**Problem to solve**:
Pick up the passage on convolutional encoding and decoding below and keep writing it from its last sentence.

**Source excerpt**:
## Begin

Using GCC 2.6.3 under BSDI/OS 2.0 on an AMD 486DX4-100 CPU, the Fano decoder runs up to 375 kb/s while the Viterbi decoder runs at a constant speed of 75.1 kb/s. On a 90 MHz Intel Pentium, the speeds are 594kb/s (Fano) and 118 kb/s (Viterbi). This is fast enough to be useful in many amateur packet radio applications.
The code is available over the Internet. See a this web page for details.
Each set of tapped data is summed modulo-2 (XORed) and becomes one of the encoded output symbols. For example, in the K=7 rate 1/2 code I use in my Viterbi decoder, user data is clocked into the 7-stage shift register one bit at a time. The first encoded symbol is then formed by modulo-2 summing the outputs of shift register stages 1, 3, 4, 6 and 7, while the second symbol is formed by modulo-2 summing stages 1, 2, 3, 4 and 7. Then the next data bit is clocked in and the cycle repeats.
Convolutional encoders are extremely simple; that's one reason they're so popular on deep space probes. Convolutional decoding takes more work. Basically, all convolutional decoders work by generating local hypotheses about the originally transmitted data, running those hypotheses through a local copy of the encoder, and comparing the encoded results with the (noisy) encoded data that is actually received. A decoder can pursue one hypothesis at a time as in the sequential decoder, or it can pursue many in parallel as in the Viterbi decoder. Both decoders compute metrics as estimates of the "closeness of fit" between the received and locally regenerated symbols, and they provide cumulative path metrics with the decoded packet as a useful estimate of the decoder's "confidence" in the result.

## End

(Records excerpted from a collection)
## Begin

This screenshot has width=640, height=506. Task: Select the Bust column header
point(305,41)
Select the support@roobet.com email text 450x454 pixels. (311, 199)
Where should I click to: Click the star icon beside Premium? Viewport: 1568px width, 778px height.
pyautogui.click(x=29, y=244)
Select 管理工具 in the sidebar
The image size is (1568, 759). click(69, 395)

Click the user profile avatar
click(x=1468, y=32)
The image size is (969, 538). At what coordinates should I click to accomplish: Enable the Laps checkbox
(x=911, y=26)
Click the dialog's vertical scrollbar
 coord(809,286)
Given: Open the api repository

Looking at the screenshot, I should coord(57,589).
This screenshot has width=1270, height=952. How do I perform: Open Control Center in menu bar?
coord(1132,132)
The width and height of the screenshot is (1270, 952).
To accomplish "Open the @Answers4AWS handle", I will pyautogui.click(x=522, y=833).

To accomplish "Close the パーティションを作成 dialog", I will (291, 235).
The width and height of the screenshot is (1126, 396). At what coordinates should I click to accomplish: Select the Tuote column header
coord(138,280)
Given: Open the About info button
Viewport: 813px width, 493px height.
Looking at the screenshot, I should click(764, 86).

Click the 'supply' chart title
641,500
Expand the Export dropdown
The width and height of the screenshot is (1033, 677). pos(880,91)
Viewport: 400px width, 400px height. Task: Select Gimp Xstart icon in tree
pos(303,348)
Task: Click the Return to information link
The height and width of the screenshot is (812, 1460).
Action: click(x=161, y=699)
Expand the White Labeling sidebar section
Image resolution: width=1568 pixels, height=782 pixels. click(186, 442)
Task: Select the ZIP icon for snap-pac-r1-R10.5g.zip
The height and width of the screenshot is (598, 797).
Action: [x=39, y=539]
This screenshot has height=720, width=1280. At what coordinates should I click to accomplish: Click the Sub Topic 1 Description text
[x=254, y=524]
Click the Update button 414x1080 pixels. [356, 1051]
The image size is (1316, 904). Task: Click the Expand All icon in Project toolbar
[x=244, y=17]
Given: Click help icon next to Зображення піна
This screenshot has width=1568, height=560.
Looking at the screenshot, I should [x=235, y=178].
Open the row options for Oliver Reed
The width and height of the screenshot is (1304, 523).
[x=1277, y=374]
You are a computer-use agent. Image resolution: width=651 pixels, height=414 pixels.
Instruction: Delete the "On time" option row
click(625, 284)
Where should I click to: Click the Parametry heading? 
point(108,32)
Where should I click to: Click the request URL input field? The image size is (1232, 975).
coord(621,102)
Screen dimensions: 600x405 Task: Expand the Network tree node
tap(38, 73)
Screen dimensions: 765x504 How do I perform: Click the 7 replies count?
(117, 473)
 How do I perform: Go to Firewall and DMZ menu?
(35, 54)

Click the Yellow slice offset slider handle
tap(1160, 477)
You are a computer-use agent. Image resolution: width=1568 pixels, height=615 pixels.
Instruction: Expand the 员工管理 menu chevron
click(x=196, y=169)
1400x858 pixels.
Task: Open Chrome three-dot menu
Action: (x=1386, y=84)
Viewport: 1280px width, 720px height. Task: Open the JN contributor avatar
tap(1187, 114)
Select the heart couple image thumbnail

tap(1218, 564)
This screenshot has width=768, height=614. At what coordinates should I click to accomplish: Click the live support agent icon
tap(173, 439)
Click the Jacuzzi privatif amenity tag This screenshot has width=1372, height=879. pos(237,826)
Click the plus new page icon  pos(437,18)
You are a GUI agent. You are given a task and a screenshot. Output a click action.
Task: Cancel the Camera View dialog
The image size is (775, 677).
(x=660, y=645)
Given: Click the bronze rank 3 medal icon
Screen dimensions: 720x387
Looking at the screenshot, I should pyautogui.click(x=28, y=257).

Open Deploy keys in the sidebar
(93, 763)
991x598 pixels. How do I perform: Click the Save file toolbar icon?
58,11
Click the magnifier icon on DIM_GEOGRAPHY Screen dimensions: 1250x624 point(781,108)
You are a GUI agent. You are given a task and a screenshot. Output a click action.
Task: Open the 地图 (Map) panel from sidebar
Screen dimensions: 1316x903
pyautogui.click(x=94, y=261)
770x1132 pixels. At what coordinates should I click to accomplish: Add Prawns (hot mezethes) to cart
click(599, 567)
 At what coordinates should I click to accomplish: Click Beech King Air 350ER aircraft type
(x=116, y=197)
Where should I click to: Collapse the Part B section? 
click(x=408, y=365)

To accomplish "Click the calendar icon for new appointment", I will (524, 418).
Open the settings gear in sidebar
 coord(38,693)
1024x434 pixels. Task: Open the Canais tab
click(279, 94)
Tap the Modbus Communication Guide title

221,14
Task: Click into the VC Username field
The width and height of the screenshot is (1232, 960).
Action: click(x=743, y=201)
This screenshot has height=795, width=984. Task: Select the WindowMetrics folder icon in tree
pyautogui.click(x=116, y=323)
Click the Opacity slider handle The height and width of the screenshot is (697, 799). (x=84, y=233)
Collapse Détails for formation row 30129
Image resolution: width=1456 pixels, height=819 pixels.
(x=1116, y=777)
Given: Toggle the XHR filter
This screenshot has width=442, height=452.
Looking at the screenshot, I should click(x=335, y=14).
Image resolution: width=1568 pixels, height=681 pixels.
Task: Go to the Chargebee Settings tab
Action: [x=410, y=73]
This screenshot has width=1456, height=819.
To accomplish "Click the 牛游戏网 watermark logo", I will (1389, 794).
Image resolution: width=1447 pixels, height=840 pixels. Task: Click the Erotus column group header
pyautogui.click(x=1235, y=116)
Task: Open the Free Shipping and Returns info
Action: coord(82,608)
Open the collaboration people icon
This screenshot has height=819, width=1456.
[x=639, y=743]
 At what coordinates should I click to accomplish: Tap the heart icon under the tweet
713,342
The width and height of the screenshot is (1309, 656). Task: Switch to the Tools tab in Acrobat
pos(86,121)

## End

**The result**:
Unlike block codes, convolutional decoders can easily use soft decision information from the demodulator about the quality of each received symbol. They easily handle variable packet sizes such as those found in computer networks, and they're fairly easy implement in software (though they don't necessarily run fast!)
This is not to say that convolutional codes are always superior to block codes. Block codes have some complementary advantages, such as the ability to handle larger data blocks and a greater ability to handle burst errors. The two are sometimes concatenated to combine their strengths, as in the Voyager and Galileo spacecraft.
But one has to start somewhere, so I implemented some convolutional decoders to see if they could run fast enough on personal computers to be useful in amateur packet radio. I believe I have been successful.
I use BSDI/OS, a commercial port of Berkeley (BSD) UNIX to the 32-bit Intel processors (386/486/Pentium) and a close cousin of FreeBSD and NetBSD. BSDI supports a pure protected-mode 32-bit environment that is much more efficient for FEC than the 16-bit "real mode" provided for DOS backward compatibility.
The performance gains from a 32-bit environment are simply too great to pass up. Given that the 386 is already virtually obsolete and the 486 is now on its way out, this doesn't seem like an unreasonable assumption. My code does not assume BSDI; it should run well in other 32-bit environments, including 32-bit DOS extenders. Since it is in portable C, it should also execute in 16- and 8-bit environments, but I expect it would be rather slow.
I chose a code with a constraint length K of 32. Sequential decoders can easily handle such large constraint lengths, and 32 was a natural choice given the CPU word size. I originally chose the NASA Standard polynomials used by the Pioneer 10 and 11 probes. I then found two other polynomials in the literature with slightly better performance, so I added these as compile-time options.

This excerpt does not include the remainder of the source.